Word and item position data

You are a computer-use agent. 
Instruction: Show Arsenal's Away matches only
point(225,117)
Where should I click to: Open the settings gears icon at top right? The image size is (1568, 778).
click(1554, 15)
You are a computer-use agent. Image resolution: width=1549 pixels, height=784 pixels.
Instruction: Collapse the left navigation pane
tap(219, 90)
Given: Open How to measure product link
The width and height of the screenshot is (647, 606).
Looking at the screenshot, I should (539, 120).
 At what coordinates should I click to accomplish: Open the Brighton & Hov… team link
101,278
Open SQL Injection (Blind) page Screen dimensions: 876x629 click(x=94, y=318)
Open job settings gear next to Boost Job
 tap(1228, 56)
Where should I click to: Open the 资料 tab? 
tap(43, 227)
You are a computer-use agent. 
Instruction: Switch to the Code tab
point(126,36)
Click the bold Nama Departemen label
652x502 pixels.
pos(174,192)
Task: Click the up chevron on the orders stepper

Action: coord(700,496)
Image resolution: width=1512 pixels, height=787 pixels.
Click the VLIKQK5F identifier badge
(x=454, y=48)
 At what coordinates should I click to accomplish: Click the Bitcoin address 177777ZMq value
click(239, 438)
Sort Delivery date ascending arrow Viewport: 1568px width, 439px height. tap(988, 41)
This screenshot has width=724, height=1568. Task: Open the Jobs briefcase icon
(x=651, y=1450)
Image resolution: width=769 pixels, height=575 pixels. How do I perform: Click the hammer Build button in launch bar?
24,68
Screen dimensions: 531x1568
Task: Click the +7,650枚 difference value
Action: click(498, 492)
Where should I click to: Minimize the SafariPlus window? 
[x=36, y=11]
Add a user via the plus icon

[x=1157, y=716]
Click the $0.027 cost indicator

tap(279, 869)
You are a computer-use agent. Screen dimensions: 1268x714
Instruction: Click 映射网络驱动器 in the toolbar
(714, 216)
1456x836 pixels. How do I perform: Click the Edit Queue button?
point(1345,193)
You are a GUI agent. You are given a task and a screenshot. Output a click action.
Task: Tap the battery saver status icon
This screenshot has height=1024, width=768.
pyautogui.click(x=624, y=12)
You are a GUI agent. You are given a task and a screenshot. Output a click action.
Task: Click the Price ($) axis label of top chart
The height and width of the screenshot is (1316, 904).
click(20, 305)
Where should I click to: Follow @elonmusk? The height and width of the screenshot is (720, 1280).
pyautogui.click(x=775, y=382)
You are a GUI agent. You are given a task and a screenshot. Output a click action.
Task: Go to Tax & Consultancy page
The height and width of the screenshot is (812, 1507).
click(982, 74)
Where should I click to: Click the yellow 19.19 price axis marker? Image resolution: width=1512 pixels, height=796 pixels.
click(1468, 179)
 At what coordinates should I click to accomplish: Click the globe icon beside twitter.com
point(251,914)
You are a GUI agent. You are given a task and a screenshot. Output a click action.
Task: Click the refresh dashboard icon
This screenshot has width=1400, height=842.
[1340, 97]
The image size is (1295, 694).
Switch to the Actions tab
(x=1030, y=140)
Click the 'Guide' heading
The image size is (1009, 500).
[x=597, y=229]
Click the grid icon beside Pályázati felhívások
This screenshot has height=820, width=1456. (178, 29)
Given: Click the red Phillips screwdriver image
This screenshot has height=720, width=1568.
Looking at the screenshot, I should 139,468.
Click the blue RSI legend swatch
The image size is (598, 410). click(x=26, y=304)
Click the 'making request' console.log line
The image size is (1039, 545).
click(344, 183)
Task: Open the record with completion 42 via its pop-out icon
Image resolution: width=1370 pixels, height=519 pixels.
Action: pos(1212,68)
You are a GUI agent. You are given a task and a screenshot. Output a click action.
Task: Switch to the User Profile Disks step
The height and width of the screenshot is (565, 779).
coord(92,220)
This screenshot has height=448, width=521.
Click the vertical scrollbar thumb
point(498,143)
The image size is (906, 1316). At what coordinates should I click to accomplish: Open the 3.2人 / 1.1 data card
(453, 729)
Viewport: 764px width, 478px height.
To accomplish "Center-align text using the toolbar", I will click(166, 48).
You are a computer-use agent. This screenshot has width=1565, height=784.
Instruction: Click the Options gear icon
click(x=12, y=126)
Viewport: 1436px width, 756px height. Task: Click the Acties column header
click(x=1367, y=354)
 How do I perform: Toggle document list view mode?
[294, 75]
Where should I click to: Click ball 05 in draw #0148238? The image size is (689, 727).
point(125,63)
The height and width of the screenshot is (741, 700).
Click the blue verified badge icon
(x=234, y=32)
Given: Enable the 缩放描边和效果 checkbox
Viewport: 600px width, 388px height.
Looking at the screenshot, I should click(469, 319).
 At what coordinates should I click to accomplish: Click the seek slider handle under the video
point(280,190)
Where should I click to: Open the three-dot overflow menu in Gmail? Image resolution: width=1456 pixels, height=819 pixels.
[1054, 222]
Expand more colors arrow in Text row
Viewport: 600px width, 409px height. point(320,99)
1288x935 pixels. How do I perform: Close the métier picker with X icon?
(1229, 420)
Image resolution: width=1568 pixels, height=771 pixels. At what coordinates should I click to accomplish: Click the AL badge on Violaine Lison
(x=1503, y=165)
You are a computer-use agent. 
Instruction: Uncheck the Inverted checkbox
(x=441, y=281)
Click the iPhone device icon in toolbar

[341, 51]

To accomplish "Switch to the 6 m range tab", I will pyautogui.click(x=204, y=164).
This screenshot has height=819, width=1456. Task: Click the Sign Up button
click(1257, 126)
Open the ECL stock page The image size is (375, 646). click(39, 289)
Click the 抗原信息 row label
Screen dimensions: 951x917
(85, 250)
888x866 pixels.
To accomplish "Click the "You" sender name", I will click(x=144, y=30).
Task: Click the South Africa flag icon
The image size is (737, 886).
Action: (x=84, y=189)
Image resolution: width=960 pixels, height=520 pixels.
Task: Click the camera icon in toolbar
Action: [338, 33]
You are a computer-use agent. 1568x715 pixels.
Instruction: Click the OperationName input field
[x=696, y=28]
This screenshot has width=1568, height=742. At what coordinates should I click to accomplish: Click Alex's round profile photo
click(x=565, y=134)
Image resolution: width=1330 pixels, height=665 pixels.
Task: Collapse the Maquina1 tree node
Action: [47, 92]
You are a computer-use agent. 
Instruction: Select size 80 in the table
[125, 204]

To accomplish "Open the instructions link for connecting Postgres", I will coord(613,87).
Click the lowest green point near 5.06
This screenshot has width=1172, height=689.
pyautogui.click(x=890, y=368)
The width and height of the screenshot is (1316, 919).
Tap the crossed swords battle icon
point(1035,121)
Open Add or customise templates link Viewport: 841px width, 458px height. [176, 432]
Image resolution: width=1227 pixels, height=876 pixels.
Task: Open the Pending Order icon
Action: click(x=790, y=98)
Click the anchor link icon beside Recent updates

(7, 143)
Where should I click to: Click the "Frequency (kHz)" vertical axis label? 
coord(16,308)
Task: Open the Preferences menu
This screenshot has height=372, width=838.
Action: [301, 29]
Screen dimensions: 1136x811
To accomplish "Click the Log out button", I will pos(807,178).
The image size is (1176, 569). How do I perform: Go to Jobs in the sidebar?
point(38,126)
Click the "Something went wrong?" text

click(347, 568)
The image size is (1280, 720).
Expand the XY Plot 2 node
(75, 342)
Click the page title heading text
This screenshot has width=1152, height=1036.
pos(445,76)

Written exercise: Reproduce every row above, line for line, with no changes.

Answer to the problem:
You are a computer-use agent. 
Instruction: Show Arsenal's Away matches only
point(225,117)
Where should I click to: Open the settings gears icon at top right? The image size is (1568, 778).
click(1554, 15)
You are a computer-use agent. Image resolution: width=1549 pixels, height=784 pixels.
Instruction: Collapse the left navigation pane
tap(219, 90)
Given: Open How to measure product link
The width and height of the screenshot is (647, 606).
Looking at the screenshot, I should (539, 120).
 At what coordinates should I click to accomplish: Open the Brighton & Hov… team link
101,278
Open SQL Injection (Blind) page Screen dimensions: 876x629 click(x=94, y=318)
Open job settings gear next to Boost Job
 tap(1228, 56)
Where should I click to: Open the 资料 tab? 
tap(43, 227)
You are a computer-use agent. 
Instruction: Switch to the Code tab
point(126,36)
Click the bold Nama Departemen label
652x502 pixels.
pos(174,192)
Task: Click the up chevron on the orders stepper

Action: coord(700,496)
Image resolution: width=1512 pixels, height=787 pixels.
Click the VLIKQK5F identifier badge
(x=454, y=48)
 At what coordinates should I click to accomplish: Click the Bitcoin address 177777ZMq value
click(239, 438)
Sort Delivery date ascending arrow Viewport: 1568px width, 439px height. tap(988, 41)
This screenshot has width=724, height=1568. Task: Open the Jobs briefcase icon
(x=651, y=1450)
Image resolution: width=769 pixels, height=575 pixels. How do I perform: Click the hammer Build button in launch bar?
24,68
Screen dimensions: 531x1568
Task: Click the +7,650枚 difference value
Action: click(498, 492)
Where should I click to: Minimize the SafariPlus window? 
[x=36, y=11]
Add a user via the plus icon

[x=1157, y=716]
Click the $0.027 cost indicator

tap(279, 869)
You are a computer-use agent. Screen dimensions: 1268x714
Instruction: Click 映射网络驱动器 in the toolbar
(714, 216)
1456x836 pixels. How do I perform: Click the Edit Queue button?
point(1345,193)
You are a GUI agent. You are given a task and a screenshot. Output a click action.
Task: Tap the battery saver status icon
This screenshot has height=1024, width=768.
pyautogui.click(x=624, y=12)
You are a GUI agent. You are given a task and a screenshot. Output a click action.
Task: Click the Price ($) axis label of top chart
The height and width of the screenshot is (1316, 904).
click(20, 305)
Where should I click to: Follow @elonmusk? The height and width of the screenshot is (720, 1280).
pyautogui.click(x=775, y=382)
You are a GUI agent. You are given a task and a screenshot. Output a click action.
Task: Go to Tax & Consultancy page
The height and width of the screenshot is (812, 1507).
click(982, 74)
Where should I click to: Click the yellow 19.19 price axis marker? Image resolution: width=1512 pixels, height=796 pixels.
click(1468, 179)
 At what coordinates should I click to accomplish: Click the globe icon beside twitter.com
point(251,914)
You are a GUI agent. You are given a task and a screenshot. Output a click action.
Task: Click the refresh dashboard icon
This screenshot has width=1400, height=842.
[1340, 97]
The image size is (1295, 694).
Switch to the Actions tab
(x=1030, y=140)
Click the 'Guide' heading
The image size is (1009, 500).
[x=597, y=229]
Click the grid icon beside Pályázati felhívások
This screenshot has height=820, width=1456. (178, 29)
Given: Click the red Phillips screwdriver image
This screenshot has height=720, width=1568.
Looking at the screenshot, I should 139,468.
Click the blue RSI legend swatch
The image size is (598, 410). click(x=26, y=304)
Click the 'making request' console.log line
The image size is (1039, 545).
click(344, 183)
Task: Open the record with completion 42 via its pop-out icon
Image resolution: width=1370 pixels, height=519 pixels.
Action: pos(1212,68)
You are a GUI agent. You are given a task and a screenshot. Output a click action.
Task: Switch to the User Profile Disks step
The height and width of the screenshot is (565, 779).
coord(92,220)
This screenshot has height=448, width=521.
Click the vertical scrollbar thumb
point(498,143)
The image size is (906, 1316). At what coordinates should I click to accomplish: Open the 3.2人 / 1.1 data card
(453, 729)
Viewport: 764px width, 478px height.
To accomplish "Center-align text using the toolbar", I will click(166, 48).
You are a computer-use agent. This screenshot has width=1565, height=784.
Instruction: Click the Options gear icon
click(x=12, y=126)
Viewport: 1436px width, 756px height. Task: Click the Acties column header
click(x=1367, y=354)
 How do I perform: Toggle document list view mode?
[294, 75]
Where should I click to: Click ball 05 in draw #0148238? The image size is (689, 727).
point(125,63)
The height and width of the screenshot is (741, 700).
Click the blue verified badge icon
(x=234, y=32)
Given: Enable the 缩放描边和效果 checkbox
Viewport: 600px width, 388px height.
Looking at the screenshot, I should click(469, 319).
 At what coordinates should I click to accomplish: Click the seek slider handle under the video
point(280,190)
Where should I click to: Open the three-dot overflow menu in Gmail? Image resolution: width=1456 pixels, height=819 pixels.
[1054, 222]
Expand more colors arrow in Text row
Viewport: 600px width, 409px height. point(320,99)
1288x935 pixels. How do I perform: Close the métier picker with X icon?
(1229, 420)
Image resolution: width=1568 pixels, height=771 pixels. At what coordinates should I click to accomplish: Click the AL badge on Violaine Lison
(x=1503, y=165)
You are a computer-use agent. 
Instruction: Uncheck the Inverted checkbox
(x=441, y=281)
Click the iPhone device icon in toolbar

[341, 51]

To accomplish "Switch to the 6 m range tab", I will pyautogui.click(x=204, y=164).
This screenshot has height=819, width=1456. Task: Click the Sign Up button
click(1257, 126)
Open the ECL stock page The image size is (375, 646). click(39, 289)
Click the 抗原信息 row label
Screen dimensions: 951x917
(85, 250)
888x866 pixels.
To accomplish "Click the "You" sender name", I will click(x=144, y=30).
Task: Click the South Africa flag icon
The image size is (737, 886).
Action: (x=84, y=189)
Image resolution: width=960 pixels, height=520 pixels.
Task: Click the camera icon in toolbar
Action: [338, 33]
You are a computer-use agent. 1568x715 pixels.
Instruction: Click the OperationName input field
[x=696, y=28]
This screenshot has width=1568, height=742. At what coordinates should I click to accomplish: Click Alex's round profile photo
click(x=565, y=134)
Image resolution: width=1330 pixels, height=665 pixels.
Task: Collapse the Maquina1 tree node
Action: [47, 92]
You are a computer-use agent. 
Instruction: Select size 80 in the table
[125, 204]

To accomplish "Open the instructions link for connecting Postgres", I will coord(613,87).
Click the lowest green point near 5.06
This screenshot has width=1172, height=689.
pyautogui.click(x=890, y=368)
The width and height of the screenshot is (1316, 919).
Tap the crossed swords battle icon
point(1035,121)
Open Add or customise templates link Viewport: 841px width, 458px height. [176, 432]
Image resolution: width=1227 pixels, height=876 pixels.
Task: Open the Pending Order icon
Action: click(x=790, y=98)
Click the anchor link icon beside Recent updates

(7, 143)
Where should I click to: Click the "Frequency (kHz)" vertical axis label? 
coord(16,308)
Task: Open the Preferences menu
This screenshot has height=372, width=838.
Action: [301, 29]
Screen dimensions: 1136x811
To accomplish "Click the Log out button", I will pos(807,178).
The image size is (1176, 569). How do I perform: Go to Jobs in the sidebar?
point(38,126)
Click the "Something went wrong?" text

click(347, 568)
The image size is (1280, 720).
Expand the XY Plot 2 node
(75, 342)
Click the page title heading text
This screenshot has width=1152, height=1036.
pos(445,76)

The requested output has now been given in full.